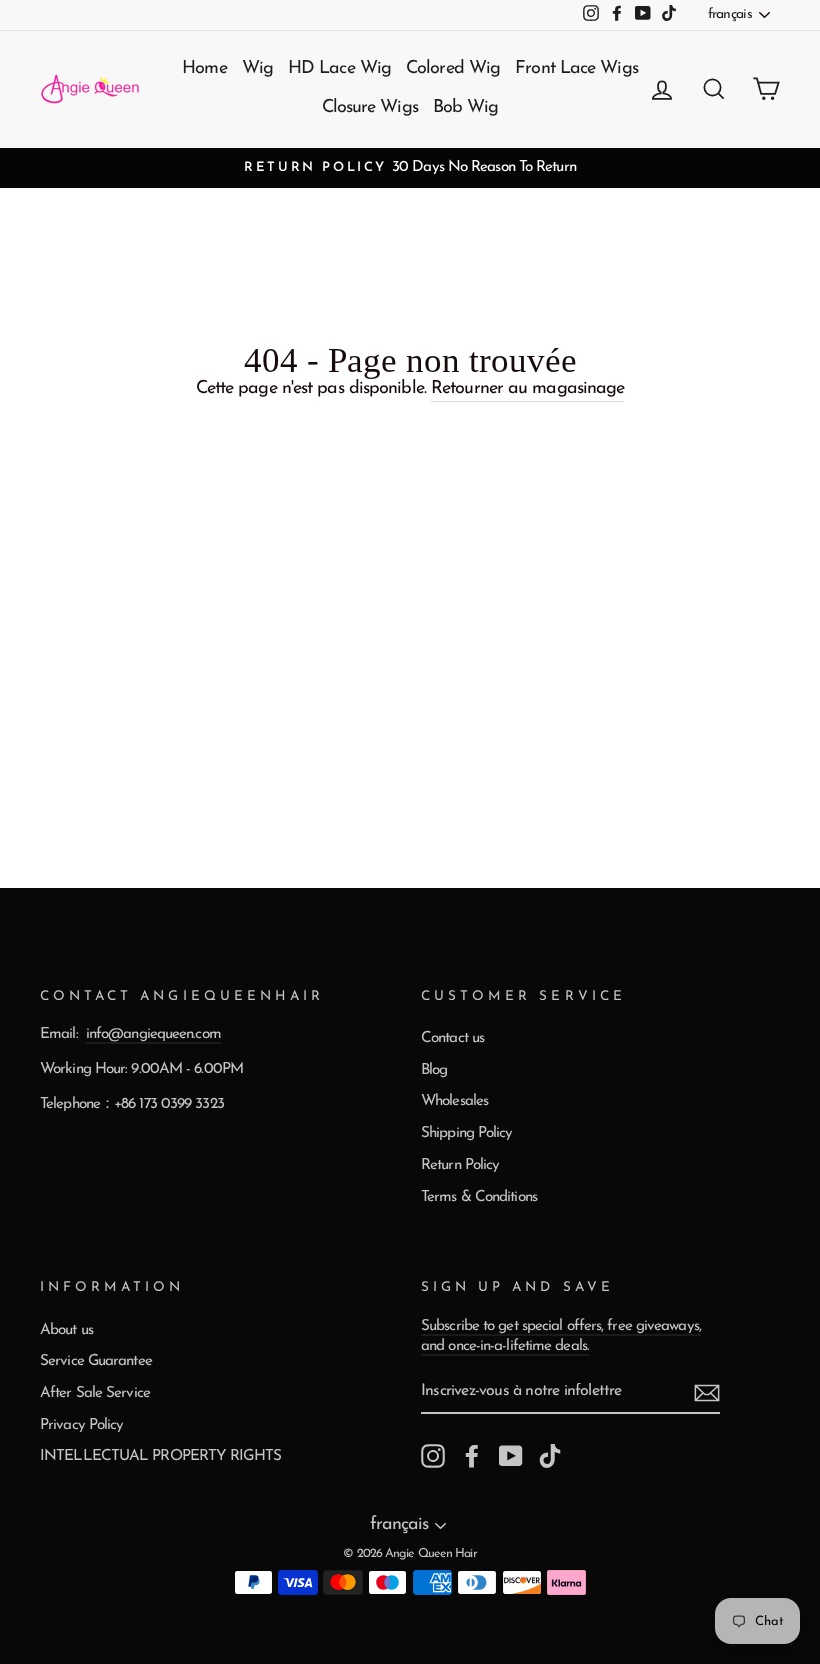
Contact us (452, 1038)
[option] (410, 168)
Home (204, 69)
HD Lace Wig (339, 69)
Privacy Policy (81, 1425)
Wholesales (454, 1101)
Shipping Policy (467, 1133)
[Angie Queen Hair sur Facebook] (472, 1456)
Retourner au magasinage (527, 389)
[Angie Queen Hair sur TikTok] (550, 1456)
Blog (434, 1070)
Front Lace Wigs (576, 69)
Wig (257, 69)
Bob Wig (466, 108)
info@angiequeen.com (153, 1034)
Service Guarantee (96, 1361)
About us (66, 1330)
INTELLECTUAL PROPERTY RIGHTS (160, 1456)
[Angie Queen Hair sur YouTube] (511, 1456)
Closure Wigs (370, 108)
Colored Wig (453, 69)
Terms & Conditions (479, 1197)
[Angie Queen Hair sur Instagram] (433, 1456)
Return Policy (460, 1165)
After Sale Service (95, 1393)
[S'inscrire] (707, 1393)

---

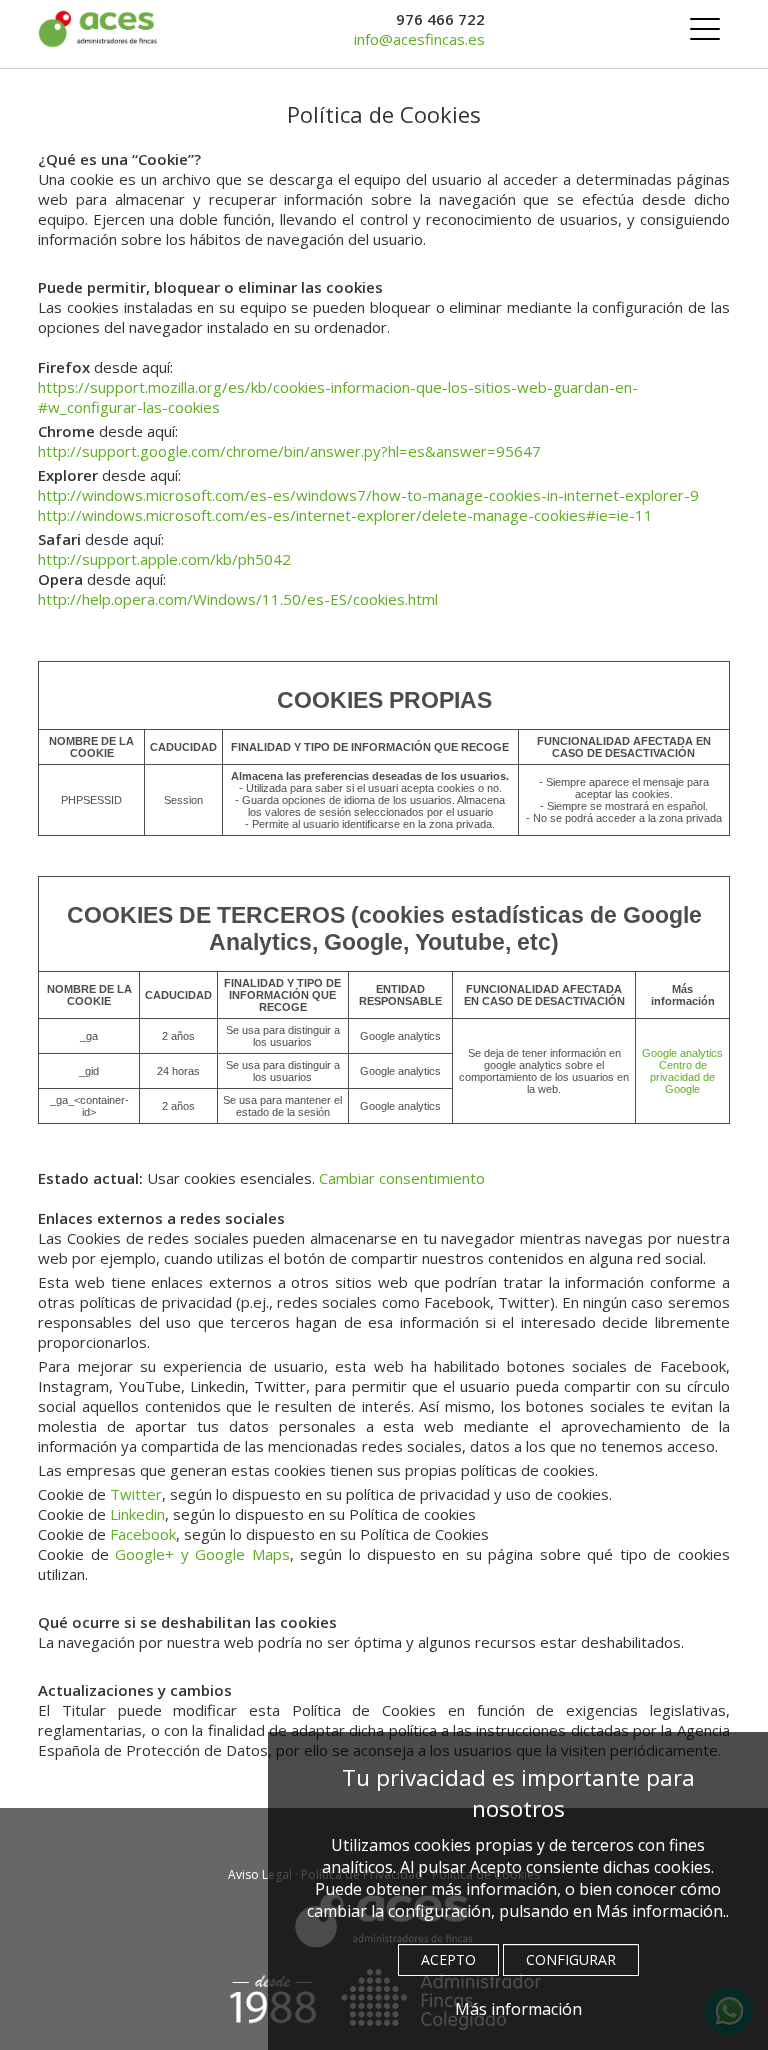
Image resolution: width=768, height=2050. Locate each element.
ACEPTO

## DIRECTIONS FOR THIS TASK
In the entries above, one line contains "Retourner au magasinage (527, 389)" and another contains "[S'inscrire] (707, 1393)". Reproduce exactly those two lines and the lines between them, nothing else.

## RESULT FOR THIS TASK
Retourner au magasinage (527, 389)
[Angie Queen Hair sur TikTok] (550, 1456)
Blog (434, 1070)
Front Lace Wigs (576, 69)
Wig (257, 69)
Bob Wig (466, 108)
info@angiequeen.com (153, 1034)
Service Guarantee (96, 1361)
About us (66, 1330)
INTELLECTUAL PROPERTY RIGHTS (160, 1456)
[Angie Queen Hair sur YouTube] (511, 1456)
Closure Wigs (370, 108)
Colored Wig (453, 69)
Terms & Conditions (479, 1197)
[Angie Queen Hair sur Instagram] (433, 1456)
Return Policy (460, 1165)
After Sale Service (95, 1393)
[S'inscrire] (707, 1393)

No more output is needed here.